Thursday, January 27, 2005

fyi Study Shows Search Users Ignorant About Paid Results


Pointer to article:

Kobielus kommentary:
People are so addicted to free content, including free (to them) search-engine results that they often to fail to notice that somebody has paid for that content. And that somebody (merchants, legit and otherwise, and the search engines that are “common carriers” for such results) obviously has a vested interest in downplaying the bias inherent in this free-to-the-browser sponsored content.

But this is a minor issue. The search engines specialize in scouring the Internet for relevant material, sponsored and otherwise. Users/browsers, if they’re so inclined and diligent, can easily dig further for non-sponsored content surfaced through the same keywords that delivered the sponsored stuff. The lazy/naive users will be hooked by sponsored content. Their hipper, more diligent counterparts will surface the biased and impartial stuff, and weight/handicap them accordingly in their minds.

In a very real sense, all content is “paid.” Some of it’s paid promotional material, but the rest is “paid” for by the author (from their own pockets, with their own blood sweat and tears) and put out on the cybersphere at their own expense (of time, if nothing else). And everything is biased. You just need to be alert to the author/sponsor’s particular bias, perspective, or agenda. Even "unbiased" analyst ponderings are geared to selling something: selling the (licensed document subscription, dialogue, consulting, webinar, conference, etc.) services of that analyst (individually and/or the firm he/she works for) to the IT (enterprise and/or vendor) community. When you read an analyst report, you should always wonder who's paying the analyst to produce that report (it needn't be direct tit-for-tat money-for-sponsored-report payment; more often, it's simply indirect "big vendor will not renew license for analyst subscription service unless analyst says more nice things about vendor" pressure). You definitely need to be hip to that dynamic operating throughout the IT research/analyst market segment.
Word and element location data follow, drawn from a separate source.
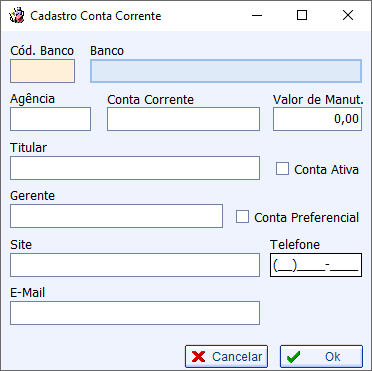Viewport: 372px width, 371px height.
Task: Click the Site text field
Action: (x=135, y=265)
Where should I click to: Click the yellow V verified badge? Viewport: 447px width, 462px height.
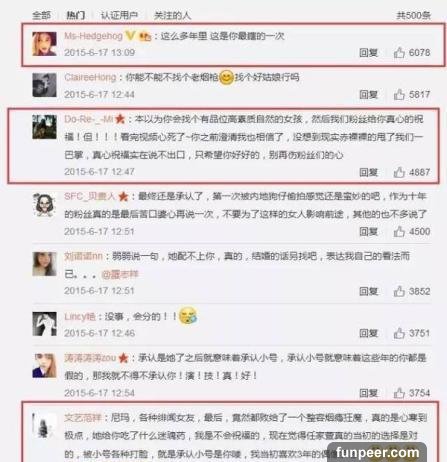point(130,36)
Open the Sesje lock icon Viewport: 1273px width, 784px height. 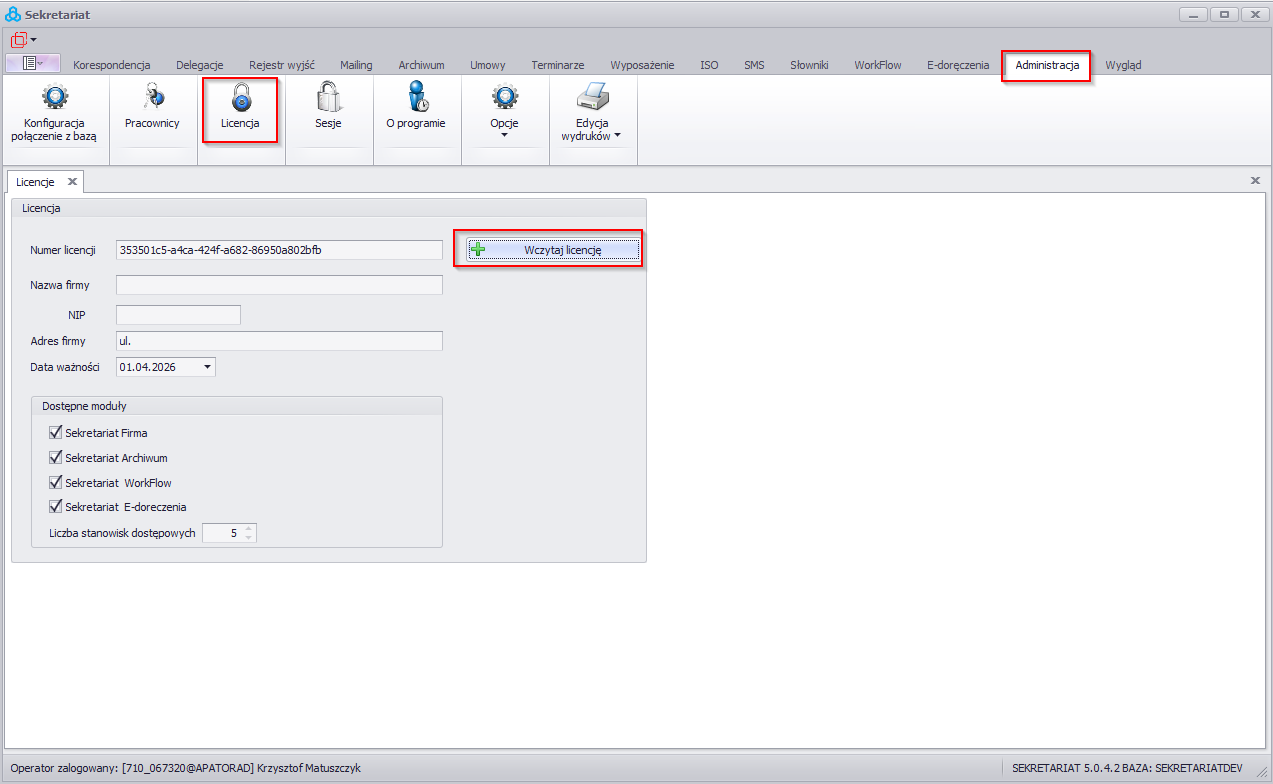328,97
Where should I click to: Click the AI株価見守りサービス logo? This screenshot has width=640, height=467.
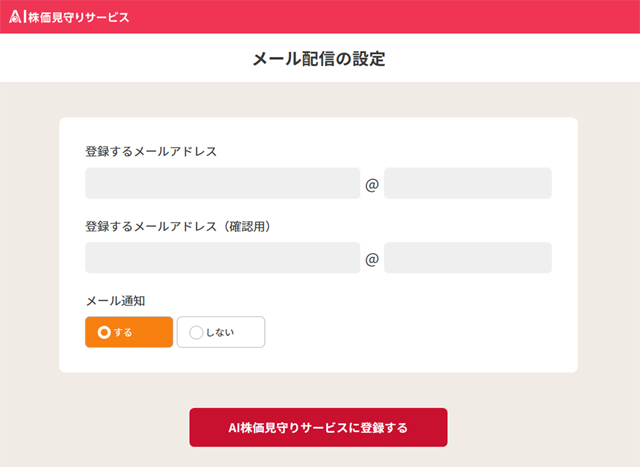[x=69, y=17]
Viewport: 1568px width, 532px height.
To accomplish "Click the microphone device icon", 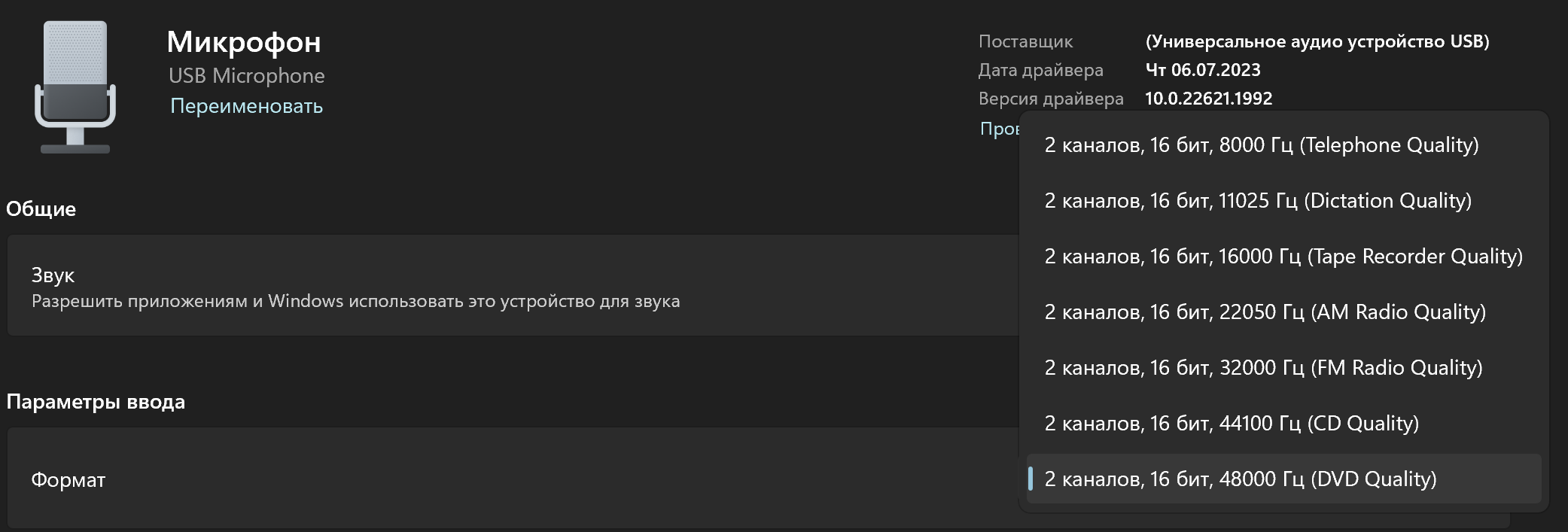I will 75,87.
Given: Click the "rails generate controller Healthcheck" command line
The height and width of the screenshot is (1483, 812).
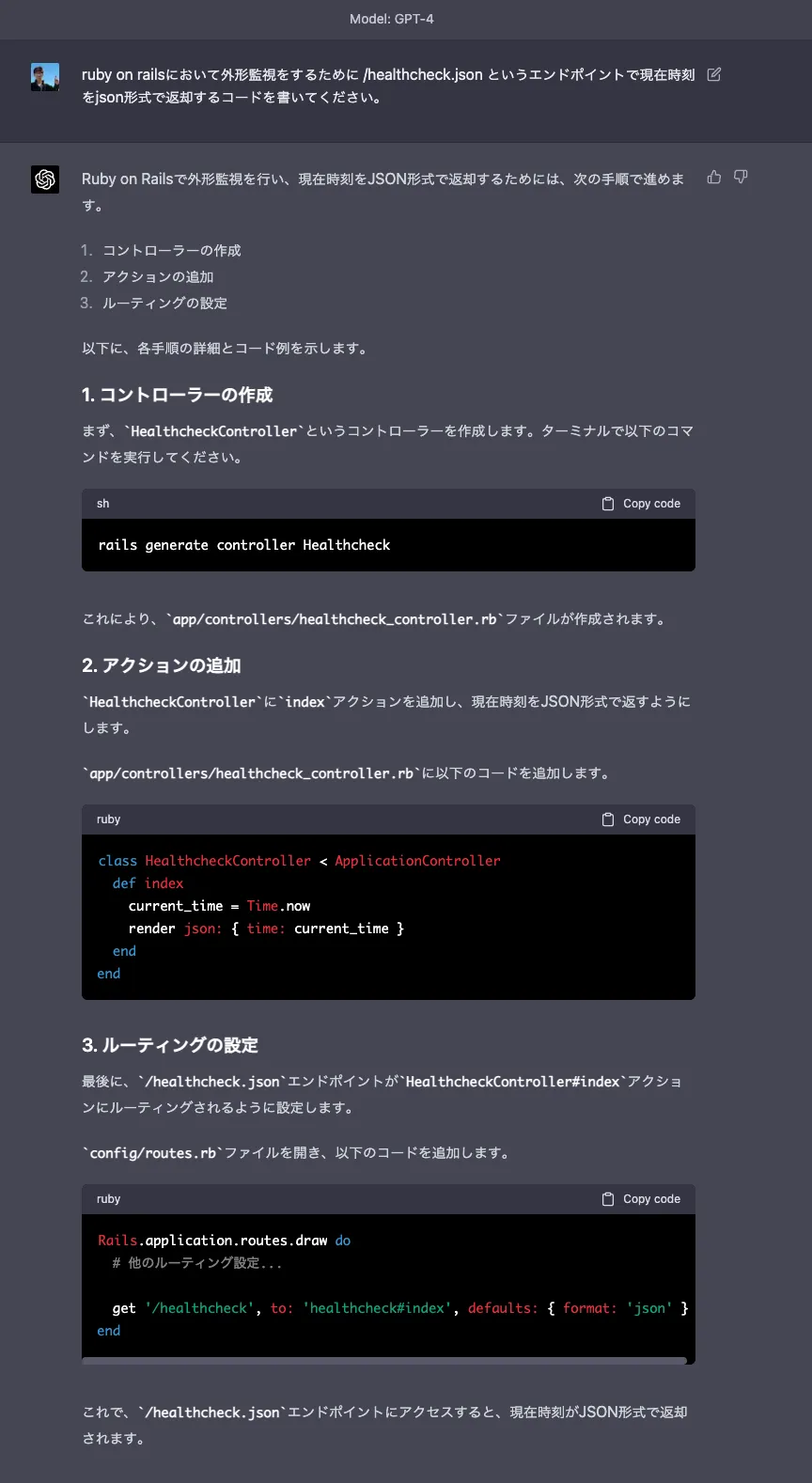Looking at the screenshot, I should [244, 545].
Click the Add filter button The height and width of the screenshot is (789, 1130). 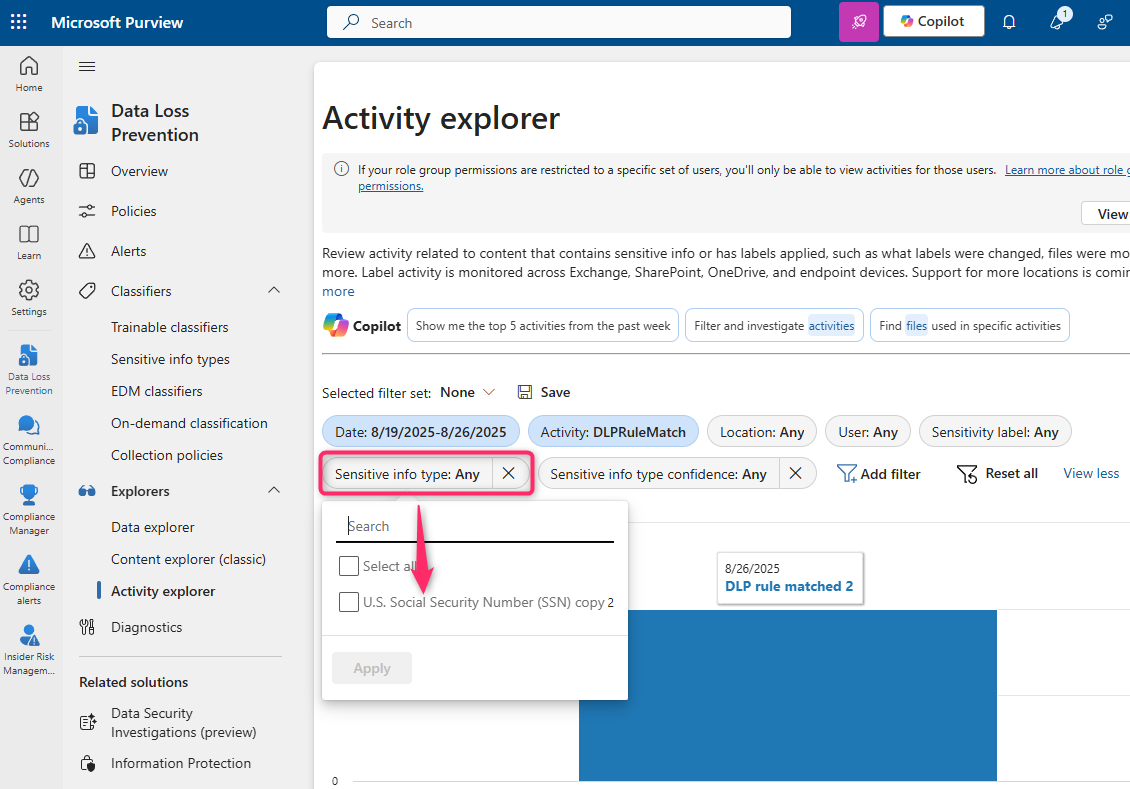coord(879,474)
Sponsorship in the IT whitepaper world--it's a reality in the online whitepaper ecosystem. But this sort of bias is not fundamentally different from what you'll find in any other publishing medium, online or otherwise. Somebody has to find it worth their while to produce such stuff. Actually, I think Google does a good job of surfacing the “sponsored links” high up in their search results. And I think a lot of sponsored research is top-notch. Smart people were paid decent money to produce something of value. The good sponsored research is in fact research—it should tell you something you didn’t already know. The transparently self-serving vacuous marketing/promotional whitepapers are easily identified and ignored.

Of course, I spend my working hours consuming (and occasionally producing) such whitepapers, as well as promulgating my “unbiased” (yeah, Jim, you’re a philosopher-king sitting on Mount Olympus) thoughts via this blog, my Network World column, and other channels. So I’m relatively “hip” to this phenomenon. Maybe others aren’t as tuned into this stuff as I am.

For the record, you should browse my blog, columns, and published reports for my collective “bias”—I like to think of it as “perspective”—on all things IT and otherwise. If you’re comfortable and aligned with my bias, please keep tuning in. If you’re not, then you’re not reading this now, most likely, so this here final sentence is moot, I suppose.